--- Collected data entries ---

= Beginning of Section =

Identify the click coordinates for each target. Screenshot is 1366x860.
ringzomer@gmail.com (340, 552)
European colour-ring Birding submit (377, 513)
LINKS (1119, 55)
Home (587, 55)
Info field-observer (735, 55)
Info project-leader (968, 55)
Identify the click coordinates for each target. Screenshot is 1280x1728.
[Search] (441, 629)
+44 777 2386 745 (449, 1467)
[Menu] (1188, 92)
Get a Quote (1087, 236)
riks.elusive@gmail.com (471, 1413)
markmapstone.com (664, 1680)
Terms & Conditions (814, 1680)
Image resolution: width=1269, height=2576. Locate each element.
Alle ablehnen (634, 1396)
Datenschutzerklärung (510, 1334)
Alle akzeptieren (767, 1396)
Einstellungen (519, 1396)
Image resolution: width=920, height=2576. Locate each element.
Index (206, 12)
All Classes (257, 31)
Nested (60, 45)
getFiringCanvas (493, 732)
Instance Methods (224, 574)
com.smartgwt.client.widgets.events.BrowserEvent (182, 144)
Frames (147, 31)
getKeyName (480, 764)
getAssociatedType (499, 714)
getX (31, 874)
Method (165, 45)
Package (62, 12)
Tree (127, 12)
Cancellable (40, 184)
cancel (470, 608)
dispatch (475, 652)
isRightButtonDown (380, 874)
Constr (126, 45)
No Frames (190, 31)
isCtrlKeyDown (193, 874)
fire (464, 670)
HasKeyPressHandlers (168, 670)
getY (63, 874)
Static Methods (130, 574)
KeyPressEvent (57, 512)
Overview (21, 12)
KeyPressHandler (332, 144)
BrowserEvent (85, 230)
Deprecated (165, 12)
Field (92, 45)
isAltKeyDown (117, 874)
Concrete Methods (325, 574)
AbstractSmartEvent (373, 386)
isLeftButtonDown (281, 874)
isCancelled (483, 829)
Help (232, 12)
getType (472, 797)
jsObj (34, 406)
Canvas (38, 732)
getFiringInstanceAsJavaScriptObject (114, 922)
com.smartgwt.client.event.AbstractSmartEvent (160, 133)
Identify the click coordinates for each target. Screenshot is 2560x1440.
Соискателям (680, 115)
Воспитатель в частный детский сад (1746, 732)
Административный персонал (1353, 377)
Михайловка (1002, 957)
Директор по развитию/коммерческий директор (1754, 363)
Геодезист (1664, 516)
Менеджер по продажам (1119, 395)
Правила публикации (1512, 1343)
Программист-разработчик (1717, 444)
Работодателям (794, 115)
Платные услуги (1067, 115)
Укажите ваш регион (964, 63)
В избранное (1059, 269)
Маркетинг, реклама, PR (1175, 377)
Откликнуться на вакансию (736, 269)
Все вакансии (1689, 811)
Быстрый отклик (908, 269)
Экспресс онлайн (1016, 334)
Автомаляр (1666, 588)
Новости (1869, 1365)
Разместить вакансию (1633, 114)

= End of Section =

--- Activity ---
What you retype should run from the first line of the entries above through the line containing "Constr (126, 45)", exactly and in full.

--- Written answer ---
Identify the click coordinates for each target. Screenshot is 1366x860.
ringzomer@gmail.com (340, 552)
European colour-ring Birding submit (377, 513)
LINKS (1119, 55)
Home (587, 55)
Info field-observer (735, 55)
Info project-leader (968, 55)
Identify the click coordinates for each target. Screenshot is 1280x1728.
[Search] (441, 629)
+44 777 2386 745 (449, 1467)
[Menu] (1188, 92)
Get a Quote (1087, 236)
riks.elusive@gmail.com (471, 1413)
markmapstone.com (664, 1680)
Terms & Conditions (814, 1680)
Image resolution: width=1269, height=2576. Locate each element.
Alle ablehnen (634, 1396)
Datenschutzerklärung (510, 1334)
Alle akzeptieren (767, 1396)
Einstellungen (519, 1396)
Image resolution: width=920, height=2576. Locate each element.
Index (206, 12)
All Classes (257, 31)
Nested (60, 45)
getFiringCanvas (493, 732)
Instance Methods (224, 574)
com.smartgwt.client.widgets.events.BrowserEvent (182, 144)
Frames (147, 31)
getKeyName (480, 764)
getAssociatedType (499, 714)
getX (31, 874)
Method (165, 45)
Package (62, 12)
Tree (127, 12)
Cancellable (40, 184)
cancel (470, 608)
dispatch (475, 652)
isRightButtonDown (380, 874)
Constr (126, 45)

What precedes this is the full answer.